Blur durante su actuación | Primavera Sound/Eric Pamies

Que el concierto de Blur era lo más esperado del Primavera Sound 2013 lo demostró la gente que entraba sin parar desde primera hora del viernes y que atestó el recinto. Y terminó de confirmarlo el aspecto que presentaba el escenario principal instantes antes de que apareciera Damon Albarn: la enorme explanada estaba abarrotada de festivaleros atraídos por la curiosidad y, sobre todo, la añoranza.

El arranque no defraudó: empezaron con uno de los temazos que la multitud estaba deseando bailar, Boys and Girls, y siguieron con otros como Beetlebum hasta detenerse en varios temas de 13, el disco que marcó una nueva trayectoria del grupo y con el que dejaron claro que no querían que el suyo fuera un concierto reservado exclusivamente a los singles. Sonaron, y se cantaron, Coffee and TV y Tender, pero también la melancólica y mucho menos conocida Trimm Trabb.

Country House devolvió el entusiasmo a la gente y siguieron encadenando un éxito tras otro hasta llegar a los bises: alcanzaron el momento de más conexión con el público con las notas de The Universal. Lo inevitable llegó después: Song 2, reservada para cerrar por todo lo alto el concierto del reencuentro con ellos mismos y con sus fans.

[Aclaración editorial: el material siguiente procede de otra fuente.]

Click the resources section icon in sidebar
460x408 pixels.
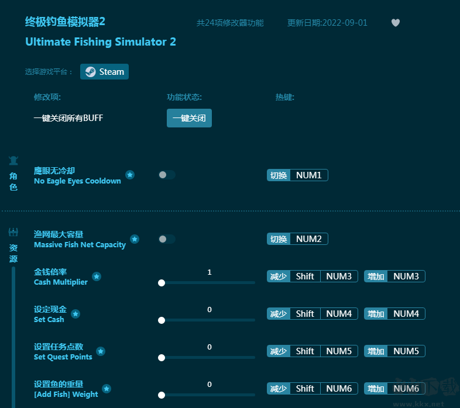click(13, 232)
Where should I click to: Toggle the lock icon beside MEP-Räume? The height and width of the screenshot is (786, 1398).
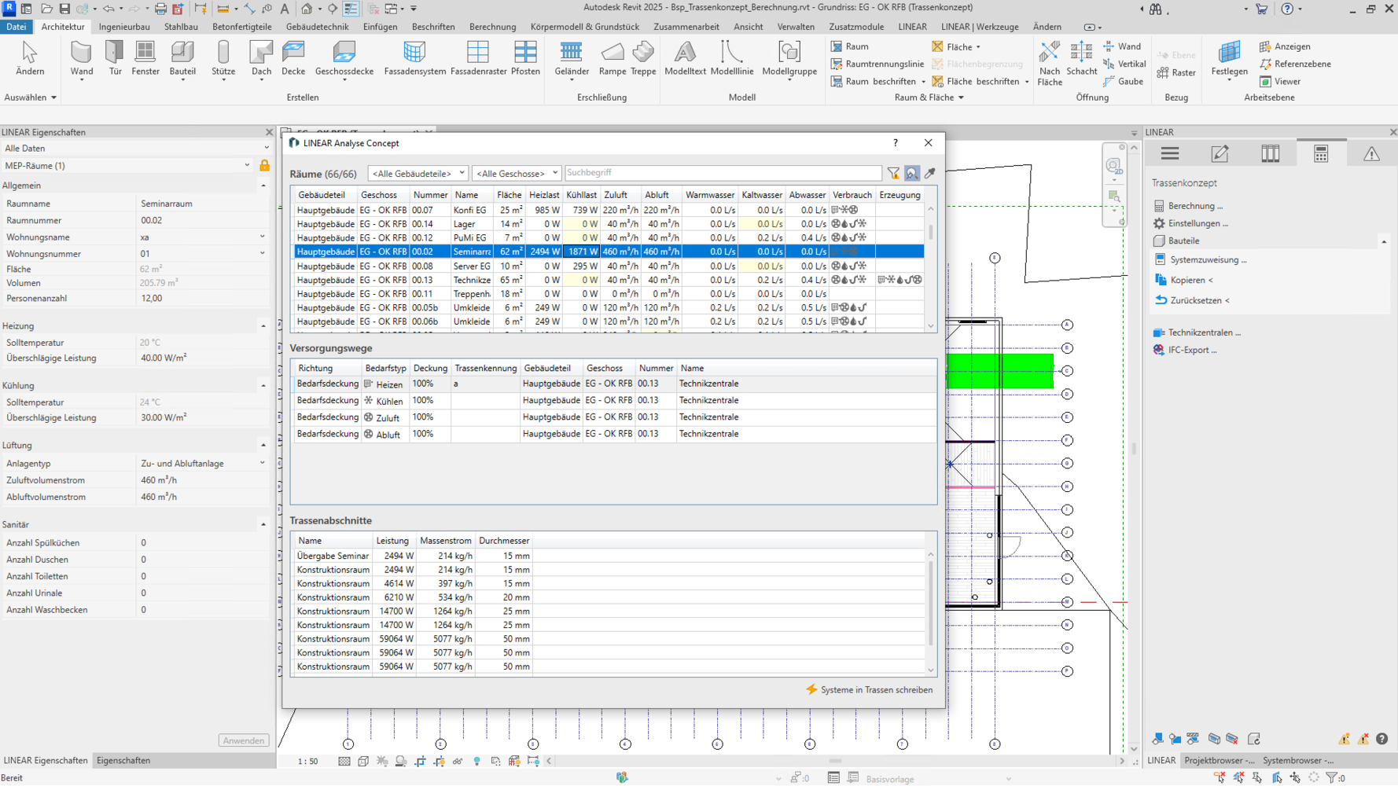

A los recién reconciliados Albarn y Coxon no les faltó nada: ni ganas de meterse al público en el bolsillo concediéndoles las canciones que más deseaban escuchar, ni pasión al interpretarlas ante un público devoto. Pero a pesar de todo, al concierto le faltó algo. Ese algo que hizo que se diluyeran hace diez años y que dejó una sensación agridulce al terminar. Blur cumplió con un concierto irreprochable animado desde el público por quienes gracias a ellos descubrieron la música hace ya más de quince años. Pero no hubo más que ofrecer, aparte de nostalgia. No pareció que el reencuentro fuera el punto de partida para nuevos proyectos, sino más bien la gira de cinco amigos que quieren recordar lo que fueron y, de paso, hacer caja.

En el variadísimo cartel de las horas de espera para el concierto estrella hubo otros que, aun sonando también a otras épocas, tenían la frescura que le faltaba a Blur. Fue el caso del oldie Nick Waterhouse, que encandiló y sacudió las caderas de la audiencia con su cóctel de soul y rock and roll añejo. También cautivaron los largos temas del cantautor americano Matthew E. White, que rindió tributo a Neil Young e hizo que los asistentes a su escondido show corearan a una voz Jesuschrist is your friend.

Capítulo aparte merece el blues-fusión bereber de Tinariwen, que hicieron levantar la ceja sorprendidos a los que pasaban por allí de camino al escenario principal. Lo mismo le ocurrió al rock duro de The Ringo Jets, que llenaron el habitualmente desangelado escenario Adidas gracias a la hora y a su entusiasmo. Un entusiasmo que se echó de menos en el tempranero concierto del cantautor de Filadelfia Kurt Vile, incapaz de trasladar el encantador sonido de sus discos a su directo.

En el capítulo de la nostalgia, hay que hacer también mención a The Jesus and Mary Chain. Aunque no llenaron tanto como Blur, sí reunieron a una considerable cantidad de público fiel y a muchos otros que descubrieron ese día la calidad de este grupo escocés que lleva años sin grabar nada nuevo pero sigue encandilando con lo viejo. Este sábado, lo mejor llegará con Nick Cave y el regreso de Los Planetas.